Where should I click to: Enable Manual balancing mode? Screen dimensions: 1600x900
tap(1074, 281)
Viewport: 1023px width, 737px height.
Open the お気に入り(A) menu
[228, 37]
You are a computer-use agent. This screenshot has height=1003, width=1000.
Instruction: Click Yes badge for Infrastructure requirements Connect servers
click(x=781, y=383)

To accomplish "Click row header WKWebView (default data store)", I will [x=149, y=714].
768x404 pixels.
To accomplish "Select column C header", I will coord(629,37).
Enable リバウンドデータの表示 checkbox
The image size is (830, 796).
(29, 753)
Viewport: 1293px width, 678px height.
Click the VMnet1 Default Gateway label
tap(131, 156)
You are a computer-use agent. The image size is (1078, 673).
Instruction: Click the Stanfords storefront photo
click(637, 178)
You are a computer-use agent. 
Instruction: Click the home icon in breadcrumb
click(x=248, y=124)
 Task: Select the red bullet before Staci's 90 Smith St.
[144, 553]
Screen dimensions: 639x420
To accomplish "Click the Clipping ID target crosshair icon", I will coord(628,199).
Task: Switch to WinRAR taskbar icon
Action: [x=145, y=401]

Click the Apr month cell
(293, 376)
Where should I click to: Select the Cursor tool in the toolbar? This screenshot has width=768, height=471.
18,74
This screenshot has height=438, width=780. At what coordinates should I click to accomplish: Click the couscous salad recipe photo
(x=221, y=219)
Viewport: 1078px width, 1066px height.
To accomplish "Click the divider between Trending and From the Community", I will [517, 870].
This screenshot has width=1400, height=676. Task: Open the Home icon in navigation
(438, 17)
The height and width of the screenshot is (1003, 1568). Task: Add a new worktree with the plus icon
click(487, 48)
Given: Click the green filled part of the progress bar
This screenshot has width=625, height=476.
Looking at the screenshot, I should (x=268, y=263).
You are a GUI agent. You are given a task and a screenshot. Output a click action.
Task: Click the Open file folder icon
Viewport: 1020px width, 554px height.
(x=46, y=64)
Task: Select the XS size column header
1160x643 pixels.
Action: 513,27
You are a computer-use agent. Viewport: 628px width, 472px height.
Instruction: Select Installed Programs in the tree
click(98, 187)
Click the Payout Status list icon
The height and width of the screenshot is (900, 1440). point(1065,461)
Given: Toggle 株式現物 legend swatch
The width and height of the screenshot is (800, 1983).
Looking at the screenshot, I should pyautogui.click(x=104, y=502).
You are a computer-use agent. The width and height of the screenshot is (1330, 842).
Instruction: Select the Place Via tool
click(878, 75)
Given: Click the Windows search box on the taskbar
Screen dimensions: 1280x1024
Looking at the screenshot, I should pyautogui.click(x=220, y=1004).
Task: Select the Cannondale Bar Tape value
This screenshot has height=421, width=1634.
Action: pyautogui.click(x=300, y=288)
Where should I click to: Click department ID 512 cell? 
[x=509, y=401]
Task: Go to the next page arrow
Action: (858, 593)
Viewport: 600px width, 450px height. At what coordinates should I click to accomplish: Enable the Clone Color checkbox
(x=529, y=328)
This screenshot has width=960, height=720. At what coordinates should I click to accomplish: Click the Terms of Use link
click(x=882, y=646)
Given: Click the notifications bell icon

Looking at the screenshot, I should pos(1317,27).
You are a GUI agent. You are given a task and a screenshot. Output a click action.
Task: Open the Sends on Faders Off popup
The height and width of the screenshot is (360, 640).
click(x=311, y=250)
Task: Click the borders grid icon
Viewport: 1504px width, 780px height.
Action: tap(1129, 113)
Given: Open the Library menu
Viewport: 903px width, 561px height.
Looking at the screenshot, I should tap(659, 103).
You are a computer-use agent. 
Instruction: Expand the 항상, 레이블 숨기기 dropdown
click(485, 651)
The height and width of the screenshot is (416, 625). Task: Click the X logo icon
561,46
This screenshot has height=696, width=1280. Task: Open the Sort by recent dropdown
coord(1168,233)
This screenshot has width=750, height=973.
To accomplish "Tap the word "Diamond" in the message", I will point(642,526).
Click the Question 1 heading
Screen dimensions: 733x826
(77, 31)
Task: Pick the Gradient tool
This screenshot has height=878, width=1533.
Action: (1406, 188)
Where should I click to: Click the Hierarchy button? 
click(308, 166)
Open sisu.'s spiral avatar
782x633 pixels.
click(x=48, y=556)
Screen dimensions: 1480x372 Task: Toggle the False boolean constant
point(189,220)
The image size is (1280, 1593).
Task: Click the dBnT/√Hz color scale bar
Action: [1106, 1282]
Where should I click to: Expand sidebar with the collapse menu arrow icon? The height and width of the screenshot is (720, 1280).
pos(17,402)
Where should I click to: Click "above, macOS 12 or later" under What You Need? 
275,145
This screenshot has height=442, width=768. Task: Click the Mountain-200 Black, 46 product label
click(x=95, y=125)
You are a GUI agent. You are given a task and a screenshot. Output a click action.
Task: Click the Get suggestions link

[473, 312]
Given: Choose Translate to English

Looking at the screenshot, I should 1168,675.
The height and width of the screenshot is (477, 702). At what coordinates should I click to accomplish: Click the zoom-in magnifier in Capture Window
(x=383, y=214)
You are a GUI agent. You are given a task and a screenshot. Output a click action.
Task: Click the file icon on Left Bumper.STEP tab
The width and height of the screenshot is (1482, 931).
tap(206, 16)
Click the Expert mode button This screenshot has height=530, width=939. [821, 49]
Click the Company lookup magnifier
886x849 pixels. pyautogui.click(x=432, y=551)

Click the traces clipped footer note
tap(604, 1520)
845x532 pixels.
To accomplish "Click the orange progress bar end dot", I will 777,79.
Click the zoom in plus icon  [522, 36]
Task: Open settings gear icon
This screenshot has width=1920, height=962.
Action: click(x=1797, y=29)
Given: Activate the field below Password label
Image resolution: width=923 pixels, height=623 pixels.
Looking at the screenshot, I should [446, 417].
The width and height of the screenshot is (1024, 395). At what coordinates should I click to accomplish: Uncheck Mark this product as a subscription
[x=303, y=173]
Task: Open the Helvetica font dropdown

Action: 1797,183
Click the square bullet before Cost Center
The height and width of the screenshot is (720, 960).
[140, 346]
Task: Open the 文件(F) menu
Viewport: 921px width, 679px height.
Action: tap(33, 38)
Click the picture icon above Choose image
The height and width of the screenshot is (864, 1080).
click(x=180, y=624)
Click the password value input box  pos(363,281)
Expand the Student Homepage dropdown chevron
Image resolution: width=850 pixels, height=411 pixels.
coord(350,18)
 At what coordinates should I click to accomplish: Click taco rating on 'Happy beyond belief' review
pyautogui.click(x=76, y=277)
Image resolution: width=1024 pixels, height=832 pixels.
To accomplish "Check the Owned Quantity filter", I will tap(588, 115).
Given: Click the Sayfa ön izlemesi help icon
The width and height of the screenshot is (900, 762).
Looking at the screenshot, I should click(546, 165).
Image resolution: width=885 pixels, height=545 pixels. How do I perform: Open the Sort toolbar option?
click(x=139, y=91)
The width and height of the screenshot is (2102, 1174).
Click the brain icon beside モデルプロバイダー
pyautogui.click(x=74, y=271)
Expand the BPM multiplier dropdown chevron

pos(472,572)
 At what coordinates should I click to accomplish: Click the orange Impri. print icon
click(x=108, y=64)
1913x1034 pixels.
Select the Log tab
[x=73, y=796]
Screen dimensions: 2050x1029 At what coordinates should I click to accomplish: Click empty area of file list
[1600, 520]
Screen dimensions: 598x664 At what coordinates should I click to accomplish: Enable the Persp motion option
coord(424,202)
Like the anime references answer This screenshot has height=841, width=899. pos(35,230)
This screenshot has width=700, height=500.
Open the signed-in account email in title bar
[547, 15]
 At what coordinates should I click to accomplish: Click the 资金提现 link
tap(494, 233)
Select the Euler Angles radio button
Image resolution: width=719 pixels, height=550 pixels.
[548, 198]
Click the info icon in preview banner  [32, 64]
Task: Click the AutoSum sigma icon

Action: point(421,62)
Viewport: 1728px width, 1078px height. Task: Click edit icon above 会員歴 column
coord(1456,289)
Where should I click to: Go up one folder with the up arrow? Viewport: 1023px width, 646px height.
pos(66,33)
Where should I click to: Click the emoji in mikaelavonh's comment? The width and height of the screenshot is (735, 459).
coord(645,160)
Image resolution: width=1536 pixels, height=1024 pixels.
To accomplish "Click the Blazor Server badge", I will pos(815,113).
***
#### YOUR TASK
When you reach the line holding "Enable リバウンドデータの表示 checkbox" in the records above, begin reproducing exactly, stop after the line holding "Screen dimensions: 639x420", and output nothing else.

#### ANSWER
Enable リバウンドデータの表示 checkbox
The image size is (830, 796).
(29, 753)
Viewport: 1293px width, 678px height.
Click the VMnet1 Default Gateway label
tap(131, 156)
You are a computer-use agent. The image size is (1078, 673).
Instruction: Click the Stanfords storefront photo
click(637, 178)
You are a computer-use agent. 
Instruction: Click the home icon in breadcrumb
click(x=248, y=124)
 Task: Select the red bullet before Staci's 90 Smith St.
[144, 553]
Screen dimensions: 639x420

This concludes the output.